There are those who say that perhaps we don’t need this, perhaps we can do this on a case by case basis, but I’m afraid that the case by case challenge, which has been pursued in the courts, in the Legislatures and by Congress has not succeeded in eliminating sex discrimination. Witness under our local E.R.A.’s in the various states, the more than thirty cases that have been filed in the last three years. My friends, there are those who say if Illinois women are protected why should we be concerned. What is there about it that should concern us? When we sit and listen and vote on a Constitutional Amendment to the Federal Constitution, we have a different constituency, we have a national constituency.
Our concern is not just for women in Illinois, not just for men in this state, our concern instead is for people in every state in the Union, in every territory of this land.
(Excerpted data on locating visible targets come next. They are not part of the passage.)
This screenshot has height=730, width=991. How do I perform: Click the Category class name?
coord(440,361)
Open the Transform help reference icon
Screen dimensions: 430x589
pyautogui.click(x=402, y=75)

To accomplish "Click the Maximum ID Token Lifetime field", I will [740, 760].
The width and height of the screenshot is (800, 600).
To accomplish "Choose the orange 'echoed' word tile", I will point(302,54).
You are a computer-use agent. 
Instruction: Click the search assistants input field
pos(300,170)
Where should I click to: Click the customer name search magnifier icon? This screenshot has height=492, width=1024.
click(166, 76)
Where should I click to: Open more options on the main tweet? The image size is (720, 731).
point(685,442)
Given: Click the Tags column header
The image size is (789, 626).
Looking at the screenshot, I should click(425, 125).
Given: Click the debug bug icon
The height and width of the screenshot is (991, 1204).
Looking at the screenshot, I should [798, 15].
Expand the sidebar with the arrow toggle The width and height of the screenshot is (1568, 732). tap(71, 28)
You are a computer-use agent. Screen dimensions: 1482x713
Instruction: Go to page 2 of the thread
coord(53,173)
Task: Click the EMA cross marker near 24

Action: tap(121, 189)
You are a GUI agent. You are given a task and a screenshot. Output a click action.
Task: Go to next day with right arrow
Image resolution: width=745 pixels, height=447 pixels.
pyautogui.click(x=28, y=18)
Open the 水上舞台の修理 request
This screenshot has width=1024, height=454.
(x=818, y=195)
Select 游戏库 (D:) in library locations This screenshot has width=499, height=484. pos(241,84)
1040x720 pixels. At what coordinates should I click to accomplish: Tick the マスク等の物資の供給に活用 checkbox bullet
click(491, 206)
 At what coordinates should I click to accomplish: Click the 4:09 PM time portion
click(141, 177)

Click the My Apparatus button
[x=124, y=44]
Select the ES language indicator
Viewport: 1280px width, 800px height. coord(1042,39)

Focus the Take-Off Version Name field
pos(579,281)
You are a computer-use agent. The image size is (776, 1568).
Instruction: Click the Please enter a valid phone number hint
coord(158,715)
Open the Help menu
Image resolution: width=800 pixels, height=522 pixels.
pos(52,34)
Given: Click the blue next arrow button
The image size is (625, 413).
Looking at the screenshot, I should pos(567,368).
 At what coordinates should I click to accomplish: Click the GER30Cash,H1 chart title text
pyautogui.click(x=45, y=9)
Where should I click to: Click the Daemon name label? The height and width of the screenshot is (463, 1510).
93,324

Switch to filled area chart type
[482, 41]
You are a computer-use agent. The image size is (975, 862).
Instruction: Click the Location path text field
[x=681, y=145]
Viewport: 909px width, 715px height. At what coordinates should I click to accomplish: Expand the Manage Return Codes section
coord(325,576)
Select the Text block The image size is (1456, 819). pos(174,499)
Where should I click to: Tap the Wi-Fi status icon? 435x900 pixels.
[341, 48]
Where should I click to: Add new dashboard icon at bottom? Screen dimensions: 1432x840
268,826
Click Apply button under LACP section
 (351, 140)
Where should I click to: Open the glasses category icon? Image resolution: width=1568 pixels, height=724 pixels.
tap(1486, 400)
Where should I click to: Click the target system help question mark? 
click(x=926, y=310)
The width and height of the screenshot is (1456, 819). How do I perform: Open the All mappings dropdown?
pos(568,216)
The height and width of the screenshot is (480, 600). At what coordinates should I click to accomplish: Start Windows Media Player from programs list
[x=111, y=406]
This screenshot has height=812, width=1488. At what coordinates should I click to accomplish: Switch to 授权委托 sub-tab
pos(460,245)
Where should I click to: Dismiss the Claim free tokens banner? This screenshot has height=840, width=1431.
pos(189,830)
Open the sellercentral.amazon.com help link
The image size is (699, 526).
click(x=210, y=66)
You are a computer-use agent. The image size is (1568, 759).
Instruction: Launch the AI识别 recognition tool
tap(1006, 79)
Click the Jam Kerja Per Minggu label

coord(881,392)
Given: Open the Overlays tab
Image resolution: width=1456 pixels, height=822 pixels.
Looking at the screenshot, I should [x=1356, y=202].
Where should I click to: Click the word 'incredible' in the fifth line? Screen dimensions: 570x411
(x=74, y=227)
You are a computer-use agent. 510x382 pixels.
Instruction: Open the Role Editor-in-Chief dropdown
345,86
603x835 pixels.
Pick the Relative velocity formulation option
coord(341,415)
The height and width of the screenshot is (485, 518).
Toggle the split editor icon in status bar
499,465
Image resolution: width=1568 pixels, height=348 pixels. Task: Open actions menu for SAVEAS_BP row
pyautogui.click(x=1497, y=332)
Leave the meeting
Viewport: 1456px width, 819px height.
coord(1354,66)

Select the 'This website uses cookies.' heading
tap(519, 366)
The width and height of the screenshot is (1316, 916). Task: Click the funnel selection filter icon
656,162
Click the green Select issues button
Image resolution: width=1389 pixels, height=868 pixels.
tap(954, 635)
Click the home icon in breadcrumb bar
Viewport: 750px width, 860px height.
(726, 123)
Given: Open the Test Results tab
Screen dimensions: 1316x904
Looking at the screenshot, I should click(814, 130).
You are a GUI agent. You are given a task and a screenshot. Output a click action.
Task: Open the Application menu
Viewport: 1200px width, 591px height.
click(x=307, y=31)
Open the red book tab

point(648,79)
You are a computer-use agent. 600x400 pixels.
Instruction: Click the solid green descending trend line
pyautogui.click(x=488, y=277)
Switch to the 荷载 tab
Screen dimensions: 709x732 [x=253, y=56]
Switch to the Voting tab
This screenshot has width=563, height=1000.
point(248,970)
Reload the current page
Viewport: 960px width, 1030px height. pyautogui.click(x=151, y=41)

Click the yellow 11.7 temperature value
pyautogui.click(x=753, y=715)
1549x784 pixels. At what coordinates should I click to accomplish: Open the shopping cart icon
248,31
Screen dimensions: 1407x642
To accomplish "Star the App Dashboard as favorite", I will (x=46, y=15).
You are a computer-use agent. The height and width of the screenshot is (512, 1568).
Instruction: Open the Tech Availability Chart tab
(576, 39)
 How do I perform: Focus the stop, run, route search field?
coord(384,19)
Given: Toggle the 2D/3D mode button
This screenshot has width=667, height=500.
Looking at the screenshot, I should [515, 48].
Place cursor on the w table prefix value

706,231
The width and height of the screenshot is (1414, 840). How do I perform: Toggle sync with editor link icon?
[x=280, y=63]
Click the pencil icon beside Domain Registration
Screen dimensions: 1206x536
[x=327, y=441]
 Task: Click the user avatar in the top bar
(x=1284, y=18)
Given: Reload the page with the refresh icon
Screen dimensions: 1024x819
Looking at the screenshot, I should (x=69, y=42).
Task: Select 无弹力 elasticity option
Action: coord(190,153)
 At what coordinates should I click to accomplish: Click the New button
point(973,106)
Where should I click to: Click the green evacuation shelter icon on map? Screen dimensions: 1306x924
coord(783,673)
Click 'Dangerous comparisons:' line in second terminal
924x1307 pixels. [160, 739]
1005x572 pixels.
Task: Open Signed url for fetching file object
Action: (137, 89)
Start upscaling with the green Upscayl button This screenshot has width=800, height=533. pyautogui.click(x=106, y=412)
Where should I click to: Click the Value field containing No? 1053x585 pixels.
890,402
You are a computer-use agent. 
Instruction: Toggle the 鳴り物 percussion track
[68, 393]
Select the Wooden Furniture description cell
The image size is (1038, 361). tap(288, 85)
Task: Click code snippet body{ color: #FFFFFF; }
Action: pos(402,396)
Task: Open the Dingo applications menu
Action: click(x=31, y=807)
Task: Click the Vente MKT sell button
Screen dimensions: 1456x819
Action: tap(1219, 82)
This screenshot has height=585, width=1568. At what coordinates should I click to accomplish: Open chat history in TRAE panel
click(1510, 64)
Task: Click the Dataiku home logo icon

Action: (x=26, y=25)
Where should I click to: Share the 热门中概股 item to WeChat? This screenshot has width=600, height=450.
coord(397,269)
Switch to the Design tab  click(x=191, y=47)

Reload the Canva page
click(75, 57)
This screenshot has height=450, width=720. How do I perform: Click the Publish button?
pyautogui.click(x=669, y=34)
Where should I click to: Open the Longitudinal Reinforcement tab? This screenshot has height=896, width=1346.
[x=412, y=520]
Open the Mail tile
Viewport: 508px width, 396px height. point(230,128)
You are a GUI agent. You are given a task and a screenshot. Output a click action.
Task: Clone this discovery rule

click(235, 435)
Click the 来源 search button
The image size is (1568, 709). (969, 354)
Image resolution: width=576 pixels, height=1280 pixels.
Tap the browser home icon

As the Equal Rights Amendment has moved towards ratification and is moving and continues to move – Indiana having been the thirty-fifth state this year – opposition has become in a sense more hysterical, more irresponsible. Somehow abortion is brought in, and abortion has nothing to do with this.
Right to privacy will remain. No state has integrated their prison cells or public bathrooms. No change has taken place on freedom of religion. The Equal Rights Amendment will not affect Domestic Relations Law. It remains with the state under the Equal Rights Amendment.
Much has been said, my friends, about the second paragraph that somehow is a great, great grab for power…I will finish, I’m…a great, great grab for power. It says, “Congress shall have the power to enforce by appropriate legislation the provisions of this Article.” Those exact words appear in the 13th, 14th, 15th, 19th, 23rd, 24th and 26th Amendments to the Constitution. We have given to the Federal Government the power to wage war, the power to coin money, the power to make roads, the power to govern interstate commerce, the power to regularize in a million different ways.
My friends in closing, many of you know that I have six daughters; and 1 am not interested in destroying the family, because I have tried to raise them with my wife with the same kind of tenderness and love that I’m sure all you have tried with your children. I think that equality among the sexes will exult… will lift up, rather than take down the family. In the gallery, above the Democratic Press Box are four of my daughters who asked me, as we enter this third century of nationhood, if they’re not to have equality now, then when? And I say to you as I say to them, this day, this day let us join together in the ratification of the Equal Rights Amendment. Thank you.